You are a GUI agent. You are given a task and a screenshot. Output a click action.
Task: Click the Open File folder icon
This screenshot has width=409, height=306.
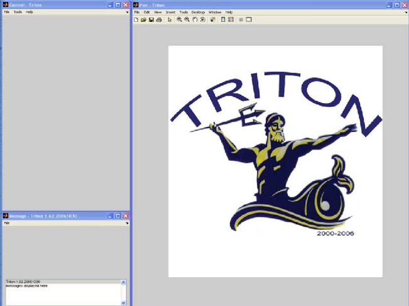point(144,19)
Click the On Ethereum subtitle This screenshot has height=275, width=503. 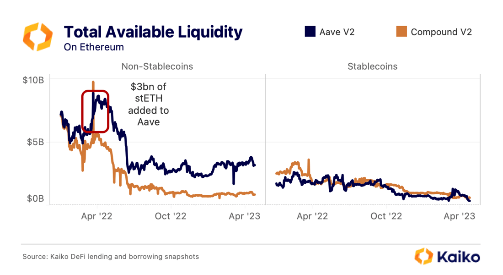click(94, 47)
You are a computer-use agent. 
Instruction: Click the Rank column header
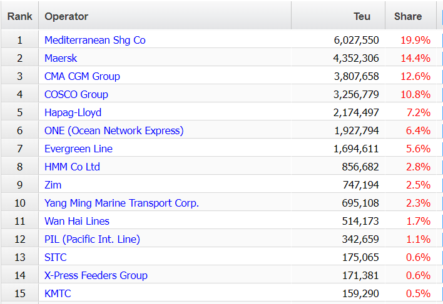click(20, 16)
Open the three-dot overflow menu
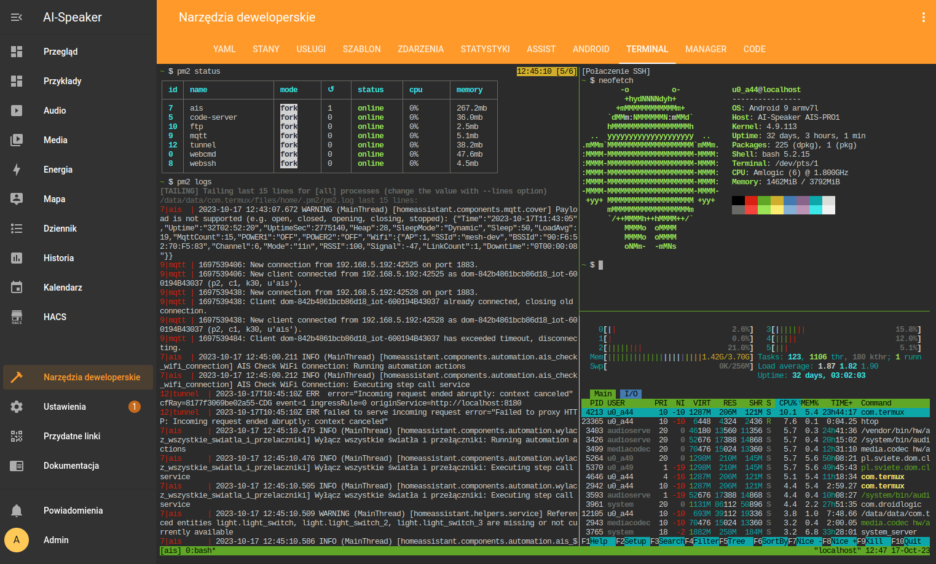The width and height of the screenshot is (936, 564). (923, 17)
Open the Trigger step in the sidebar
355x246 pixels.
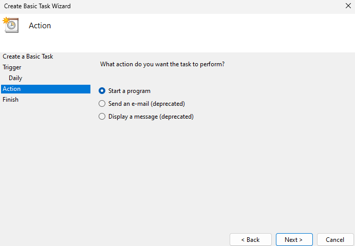point(12,67)
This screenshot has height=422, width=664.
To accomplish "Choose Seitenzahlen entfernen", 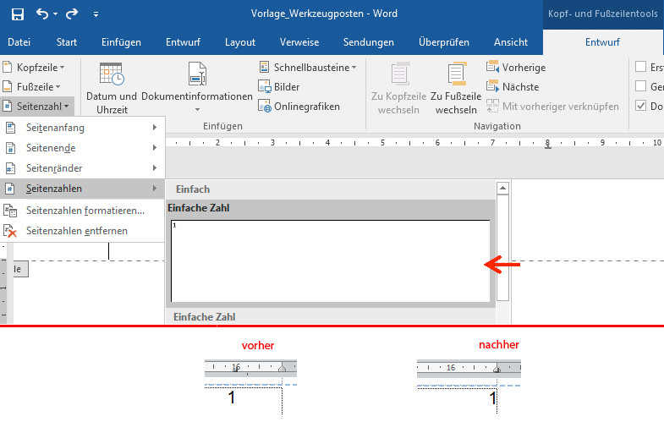I will point(77,231).
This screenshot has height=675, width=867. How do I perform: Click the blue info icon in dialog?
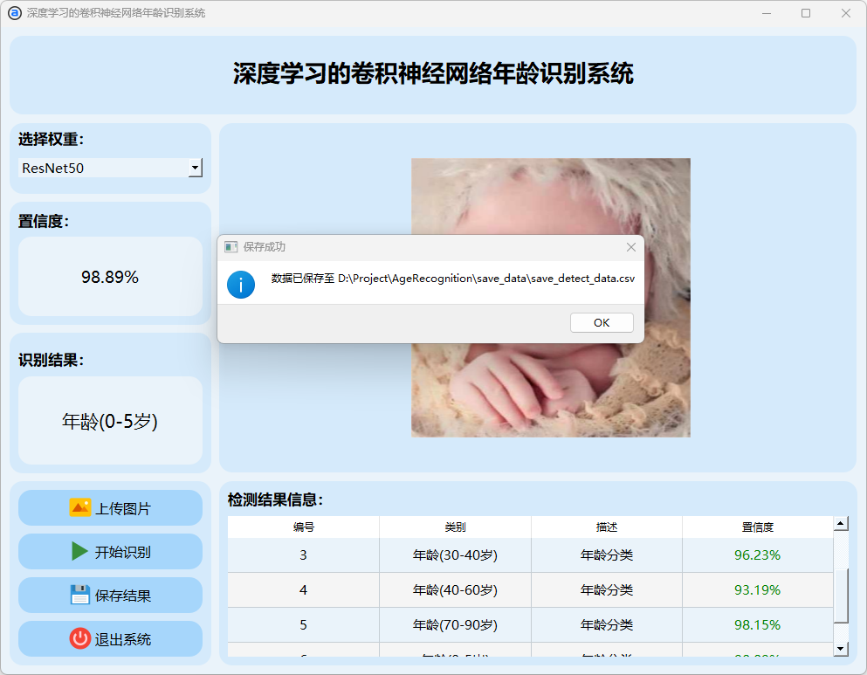pos(241,285)
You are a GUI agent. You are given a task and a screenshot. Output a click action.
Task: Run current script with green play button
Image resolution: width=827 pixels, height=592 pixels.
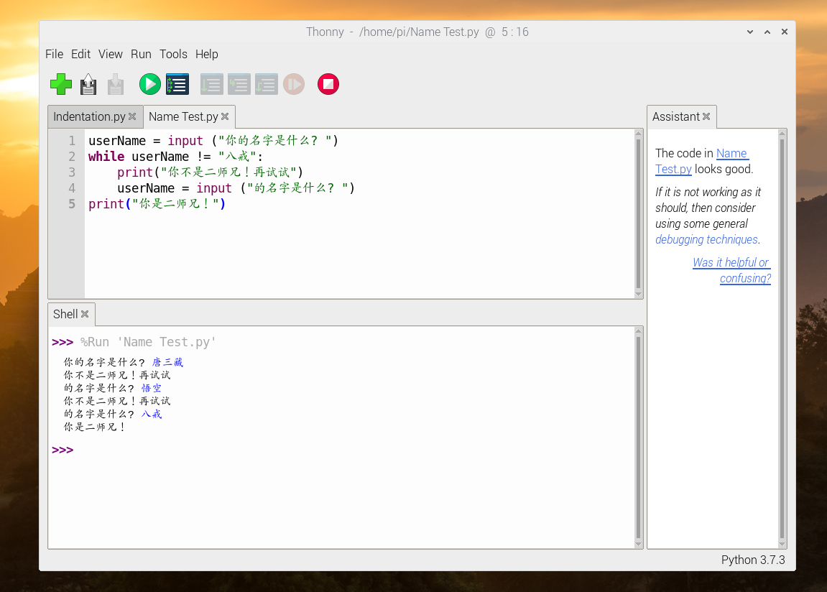point(149,84)
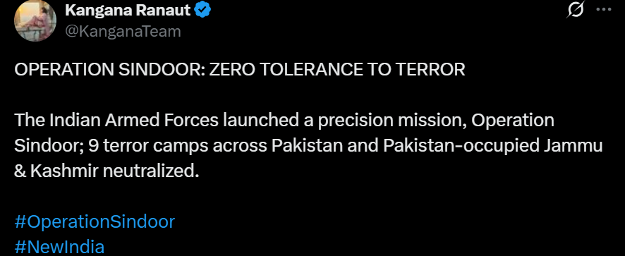Click the headline OPERATION SINDOOR: ZERO TOLERANCE TO TERROR
This screenshot has height=256, width=625.
[x=240, y=70]
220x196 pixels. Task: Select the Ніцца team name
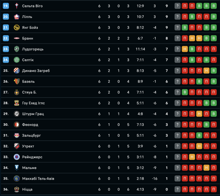(x=28, y=189)
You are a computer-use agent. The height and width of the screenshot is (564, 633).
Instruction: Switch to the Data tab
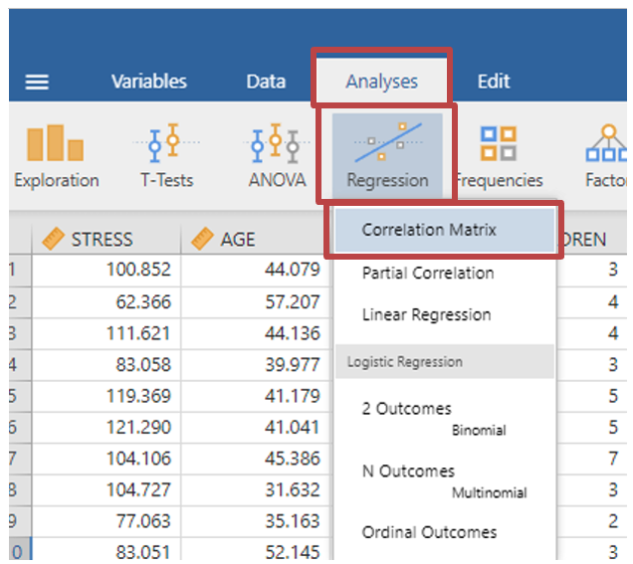click(266, 83)
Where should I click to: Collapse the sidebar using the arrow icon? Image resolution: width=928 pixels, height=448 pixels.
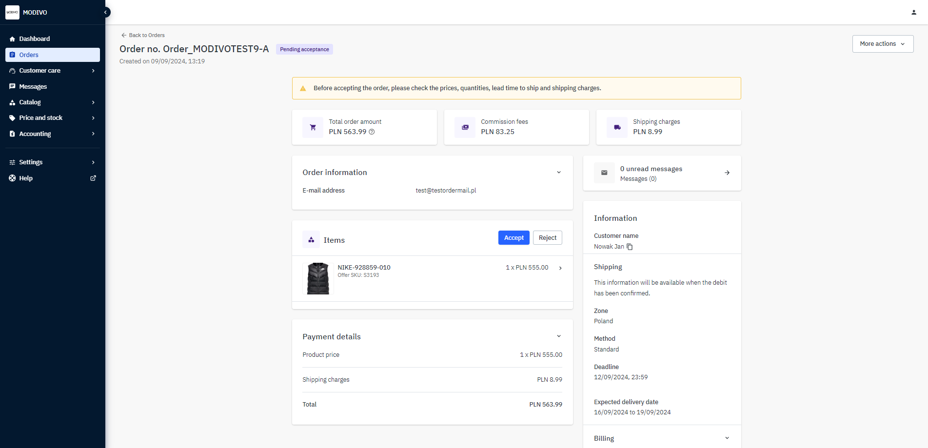[105, 12]
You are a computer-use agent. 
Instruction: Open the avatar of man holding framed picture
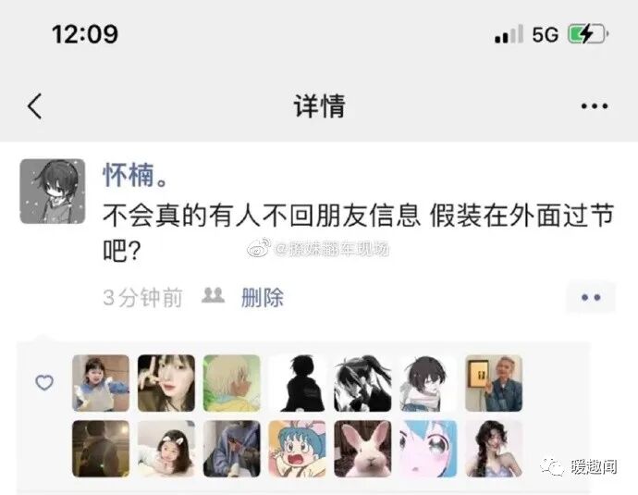[x=494, y=383]
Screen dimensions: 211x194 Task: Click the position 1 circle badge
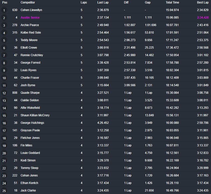click(x=4, y=10)
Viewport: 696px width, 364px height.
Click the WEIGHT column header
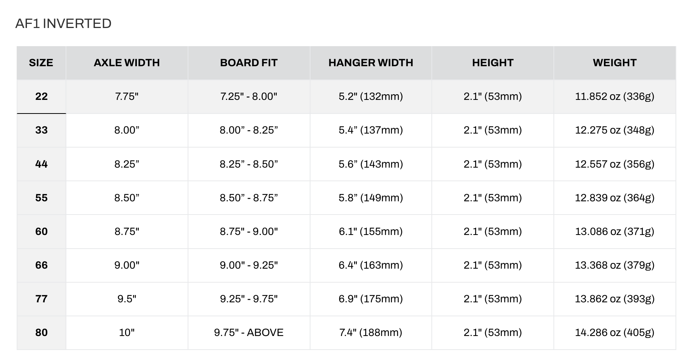tap(615, 63)
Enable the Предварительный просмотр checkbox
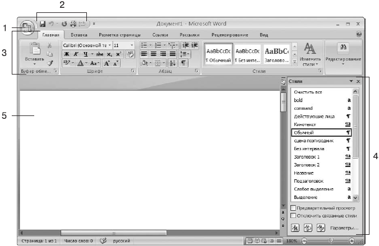Image resolution: width=379 pixels, height=246 pixels. tap(293, 208)
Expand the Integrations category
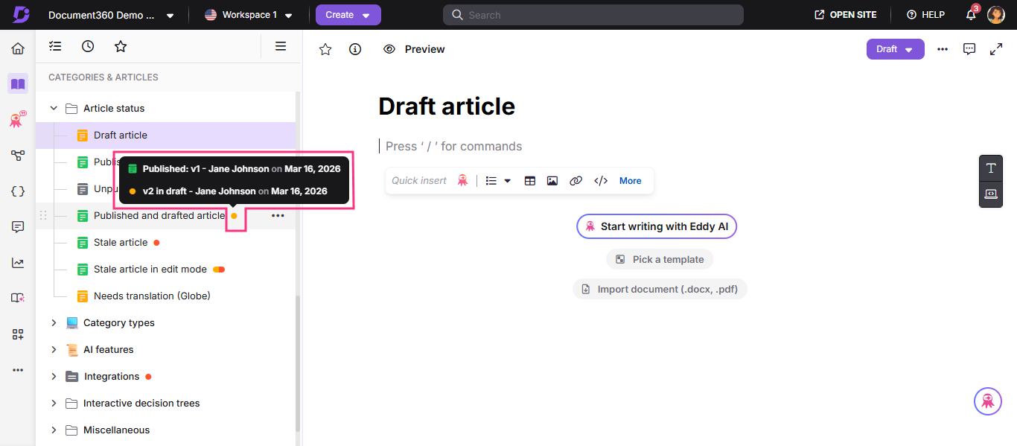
_ _ _
From the line containing "Instruction: Switch to the Data tab" down to the final line of the material, restate every line word for word, and only those; drop the pictures.

* **Answer space**:
Instruction: Switch to the Data tab
click(266, 83)
Where should I click to: Collapse the sidebar using the arrow icon? Image resolution: width=928 pixels, height=448 pixels.
[105, 12]
You are a computer-use agent. 
Instruction: Open the avatar of man holding framed picture
[x=494, y=383]
Screen dimensions: 211x194 Task: Click the position 1 circle badge
click(x=4, y=10)
Viewport: 696px width, 364px height.
Click the WEIGHT column header
tap(615, 63)
Enable the Предварительный просмотр checkbox
Image resolution: width=379 pixels, height=246 pixels. tap(293, 208)
Expand the Integrations category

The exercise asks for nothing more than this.